Cyber security breaches are very common and are increasing world over these days. Cyber criminals are targeting companies possessing and storing sensitive information about people. These include banks, law firms, e-commerce companies and many more such institutions that are retaining other’s sensitive information.
However, these institutions are also required to ensure robust cyber security and effective data protection of the information and data submitted to them. We at Perry4Law believe that these institutions hold the information about their customers/clients in a fiduciary capacity and they are under legal obligation to protect this information as far as and as much as possible.
We also believe that not only the obligation is regarding protecting the information but there is also an obligation to report any potential and actual cyber security breach that has taken place and that has endangered or had the potential to endanger the information of the customers/clients.
World over companies are not complying with the cyber security breach notification requirements. For instance, Target Corporation was attacked by cyber criminals and as a result of that Target Corporation faced litigation threats around the world. Similarly, EBay was also attacked recently and it has asked its customers to change their passwords.
Now it has been reported that three U.S. states has initiated investigation about EBay’s cyber security practices. Connecticut, Florida and Illinois said they are conducting a joint investigation of the matter. New York Attorney General Eric Schneiderman requested eBay provide free credit monitoring for everyone affected, according to a person familiar with the matter.
Details about what happened are still unclear because eBay has provided few details about the attack, which is under investigation by the FBI and a cyber forensics firm. It is also unclear what legal oversight the states had to respond to eBay`s handling of matter.
The states` quick move to investigate the attack shows that authorities are serious about holding companies accountable for securing consumer data following high-profile breaches at other companies, including retailers Target Corp, Neiman Marcus and Michaels Stores and the credit monitoring bureau Experian Plc. Congress and the Federal Trade Commission are already investigating the Target breach, which resulted in the firing of the company’s chief executive and chief information officer.
The investigation by the three states will focus on eBay`s measures for securing personal data, the circumstances that led to the breach, how many users were affected and the company’s response to the breach, said Jaclyn Falkowski, a spokeswoman for Connecticut Attorney General George Jepsen. His office, which is also investigating breaches at Target Corp, Neiman Marcus and Experian, has already contacted eBay.
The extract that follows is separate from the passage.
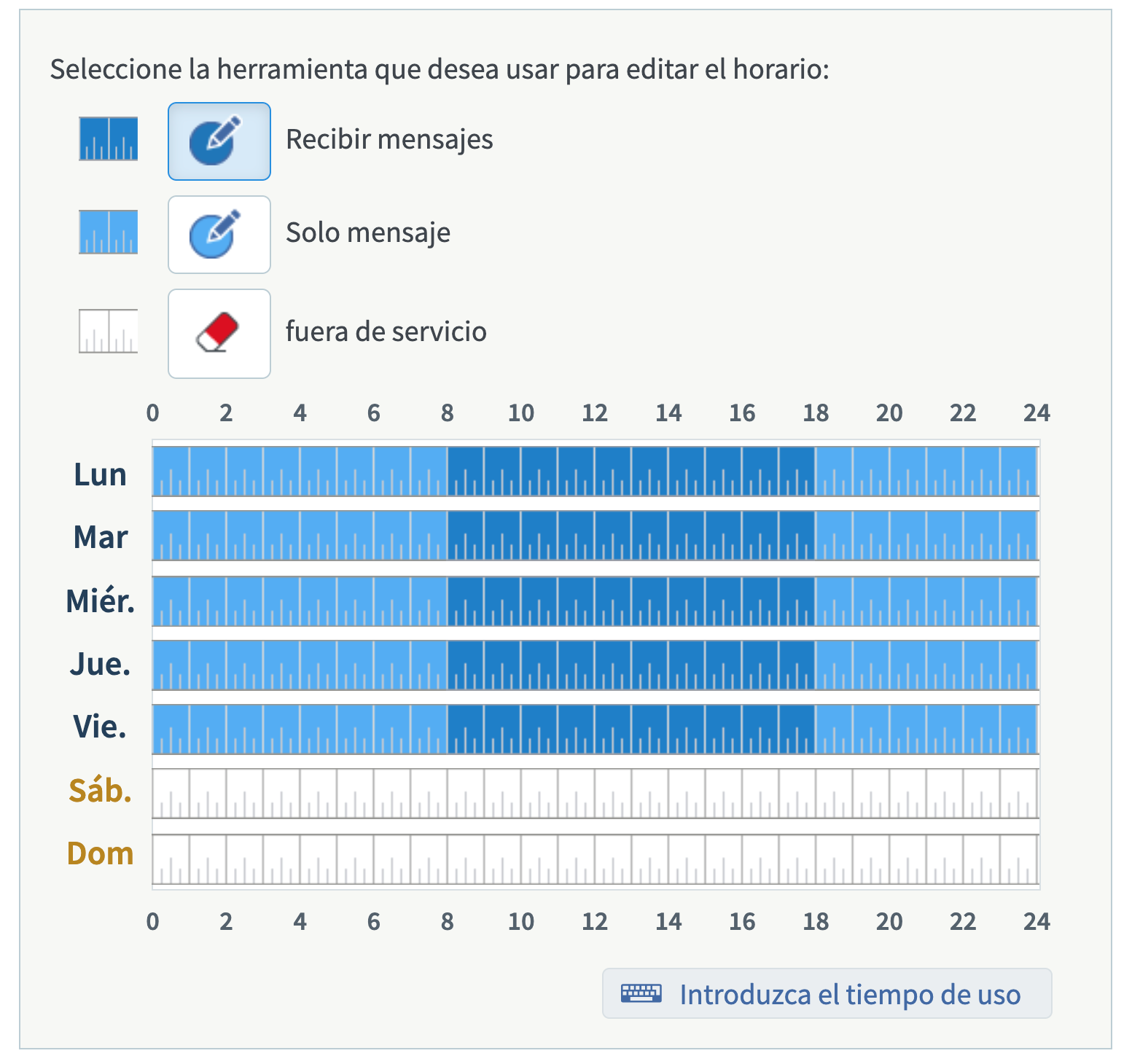Click the Sáb. day label

pos(101,790)
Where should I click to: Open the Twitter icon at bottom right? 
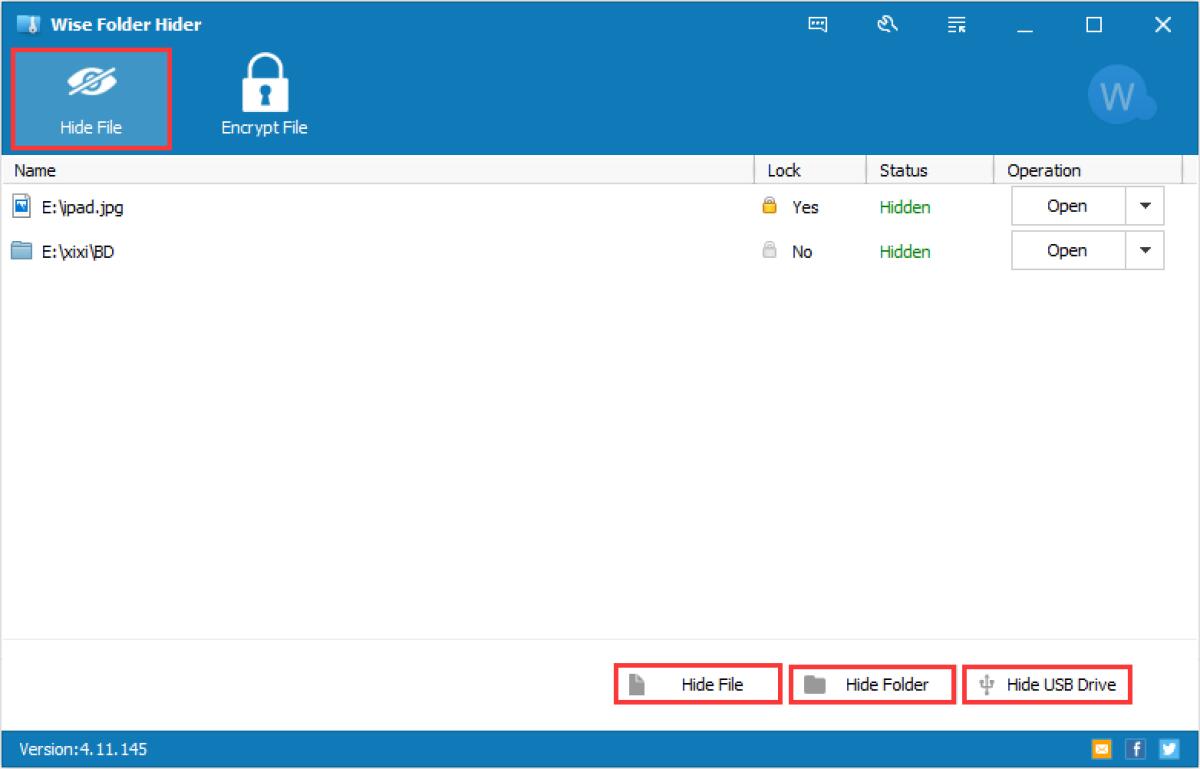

Several security experts said the best practices in responding to a breach of this type would be for eBay to have a message pop up when victims log in, telling them about it and forcing them to change their passwords.
EBay spokeswoman Amanda Miller declined to comment on the investigation by the three states or Schneiderman’s request for credit monitoring, but said the company was working with governments around the globe in the wake of the attack. “We have relationships with and proactively contacted a number of state, federal and international regulators and law enforcement agencies”, she said. “We are fully cooperating with them on all aspects of this incident”.
Indian customers of EBay can also take appropriate action against EBay under Indian laws especially under the Information Technology Act, 2000. Indian regulatory authorities and law enforcement agencies must also initiate their own investigations in this regard to safeguard Indian customer’s interests.